Un tissu industriel local encore trop fragile
Si l’objectif d’autosuffisance séduit sur le papier, la réalité industrielle du pays révèle des lacunes structurelles criantes. Les unités de transformation céréalière, majoritairement artisanales ou de petite envergure, peinent à répondre à la demande nationale en volume et en qualité.
- Les meuniers locaux manquent de capacités pour assurer un approvisionnement stable et régulier sur l’ensemble du territoire ;
- L’absence de période de transition pour cette interdiction brutale expose les industries dépendantes, comme la boulangerie ou l’agroalimentaire, à des ruptures d’approvisionnement potentielles.
Des répercussions sociales potentiellement lourdes
Sur le front social, la mesure risque de se heurter à une réalité économique brutale. Dans un contexte marqué par une inflation déjà élevée et des déplacements massifs de populations, l’augmentation des prix des produits de base — pain, aliments pour nourrissons — pourrait s’avérer désastreuse pour les ménages les plus modestes.

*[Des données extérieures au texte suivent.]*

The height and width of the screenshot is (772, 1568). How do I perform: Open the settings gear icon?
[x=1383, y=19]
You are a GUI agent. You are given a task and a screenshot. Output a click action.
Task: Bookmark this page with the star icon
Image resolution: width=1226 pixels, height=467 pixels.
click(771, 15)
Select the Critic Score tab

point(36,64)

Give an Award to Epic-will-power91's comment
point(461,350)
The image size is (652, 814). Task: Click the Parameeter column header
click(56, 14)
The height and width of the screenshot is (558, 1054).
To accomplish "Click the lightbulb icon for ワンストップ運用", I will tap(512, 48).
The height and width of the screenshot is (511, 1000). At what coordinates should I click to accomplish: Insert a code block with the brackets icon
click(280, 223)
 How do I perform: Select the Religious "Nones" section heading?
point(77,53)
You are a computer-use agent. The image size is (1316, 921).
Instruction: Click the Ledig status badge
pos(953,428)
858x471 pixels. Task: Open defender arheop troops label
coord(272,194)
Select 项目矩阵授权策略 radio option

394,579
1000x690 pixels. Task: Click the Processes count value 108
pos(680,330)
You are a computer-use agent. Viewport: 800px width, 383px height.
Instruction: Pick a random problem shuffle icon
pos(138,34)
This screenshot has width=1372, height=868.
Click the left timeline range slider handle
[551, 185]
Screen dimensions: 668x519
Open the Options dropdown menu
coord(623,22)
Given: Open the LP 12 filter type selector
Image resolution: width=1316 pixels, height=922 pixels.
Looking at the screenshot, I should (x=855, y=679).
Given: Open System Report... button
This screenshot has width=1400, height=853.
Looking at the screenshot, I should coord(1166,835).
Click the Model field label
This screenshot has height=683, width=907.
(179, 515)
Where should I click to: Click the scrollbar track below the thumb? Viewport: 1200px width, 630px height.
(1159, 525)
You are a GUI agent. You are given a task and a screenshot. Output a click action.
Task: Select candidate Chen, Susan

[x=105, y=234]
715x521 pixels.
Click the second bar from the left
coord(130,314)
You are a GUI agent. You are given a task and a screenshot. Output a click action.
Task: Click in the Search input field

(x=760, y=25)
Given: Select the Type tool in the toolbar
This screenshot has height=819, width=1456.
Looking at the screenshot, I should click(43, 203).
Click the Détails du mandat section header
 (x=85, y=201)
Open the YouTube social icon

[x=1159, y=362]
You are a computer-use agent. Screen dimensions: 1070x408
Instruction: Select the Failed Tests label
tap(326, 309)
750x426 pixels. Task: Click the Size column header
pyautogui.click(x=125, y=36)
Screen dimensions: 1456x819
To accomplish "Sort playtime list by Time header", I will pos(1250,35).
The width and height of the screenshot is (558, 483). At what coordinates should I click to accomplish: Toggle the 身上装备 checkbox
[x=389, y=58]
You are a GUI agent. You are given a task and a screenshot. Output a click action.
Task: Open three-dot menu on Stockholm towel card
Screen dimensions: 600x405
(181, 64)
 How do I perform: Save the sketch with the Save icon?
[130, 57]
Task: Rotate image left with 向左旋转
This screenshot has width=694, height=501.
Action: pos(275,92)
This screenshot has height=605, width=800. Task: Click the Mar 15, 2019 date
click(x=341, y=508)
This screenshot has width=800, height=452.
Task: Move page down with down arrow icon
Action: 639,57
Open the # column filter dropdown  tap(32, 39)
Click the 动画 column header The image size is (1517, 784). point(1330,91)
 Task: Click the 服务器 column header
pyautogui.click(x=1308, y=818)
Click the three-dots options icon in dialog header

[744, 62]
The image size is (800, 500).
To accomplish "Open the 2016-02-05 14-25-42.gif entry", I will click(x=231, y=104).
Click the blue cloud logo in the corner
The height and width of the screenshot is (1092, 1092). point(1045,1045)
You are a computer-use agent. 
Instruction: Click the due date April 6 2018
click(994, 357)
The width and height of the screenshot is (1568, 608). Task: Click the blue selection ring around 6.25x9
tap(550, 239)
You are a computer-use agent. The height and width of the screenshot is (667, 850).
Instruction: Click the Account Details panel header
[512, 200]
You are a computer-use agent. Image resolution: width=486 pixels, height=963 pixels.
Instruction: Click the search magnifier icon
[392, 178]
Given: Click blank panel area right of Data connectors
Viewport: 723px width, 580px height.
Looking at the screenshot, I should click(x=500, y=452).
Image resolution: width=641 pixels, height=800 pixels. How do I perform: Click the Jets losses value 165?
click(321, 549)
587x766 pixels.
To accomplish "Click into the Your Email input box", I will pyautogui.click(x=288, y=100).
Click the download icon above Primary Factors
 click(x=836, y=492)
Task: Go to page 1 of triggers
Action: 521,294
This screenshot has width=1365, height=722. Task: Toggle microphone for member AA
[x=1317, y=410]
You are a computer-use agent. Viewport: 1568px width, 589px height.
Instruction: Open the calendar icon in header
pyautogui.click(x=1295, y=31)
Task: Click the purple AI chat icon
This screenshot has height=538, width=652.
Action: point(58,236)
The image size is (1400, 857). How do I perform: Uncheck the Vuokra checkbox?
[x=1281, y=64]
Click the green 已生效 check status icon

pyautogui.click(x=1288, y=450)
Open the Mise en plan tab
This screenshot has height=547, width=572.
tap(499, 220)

- Sans une offre locale compétitive et accessible, les prix risquent de flamber, aggravant la précarité des familles ;
- Les restrictions sur les importations de produits essentiels favorisent souvent l’émergence de marchés parallèles, où la contrebande et la spéculation sur les prix prospèrent.
Souveraineté alimentaire : une politique à la croisée des chemins
Plutôt que de miser sur un accompagnement structurel — modernisation des infrastructures, baisse des coûts énergétiques pour les transformateurs ou sécurisation des zones de culture —, l’exécutif burkinabè privilégie la contrainte réglementaire. Pourtant, sans garanties sur les stocks, les prix ou la stabilité de l’offre, cette décision pourrait, à terme, transformer une noble ambition en un fardeau supplémentaire pour la population.
L’enjeu est de taille : concilier l’impérieuse nécessité de réduire la dépendance alimentaire extérieure avec la protection des consommateurs et la viabilité économique des producteurs locaux. Une équation complexe qui interroge la durabilité de cette stratégie.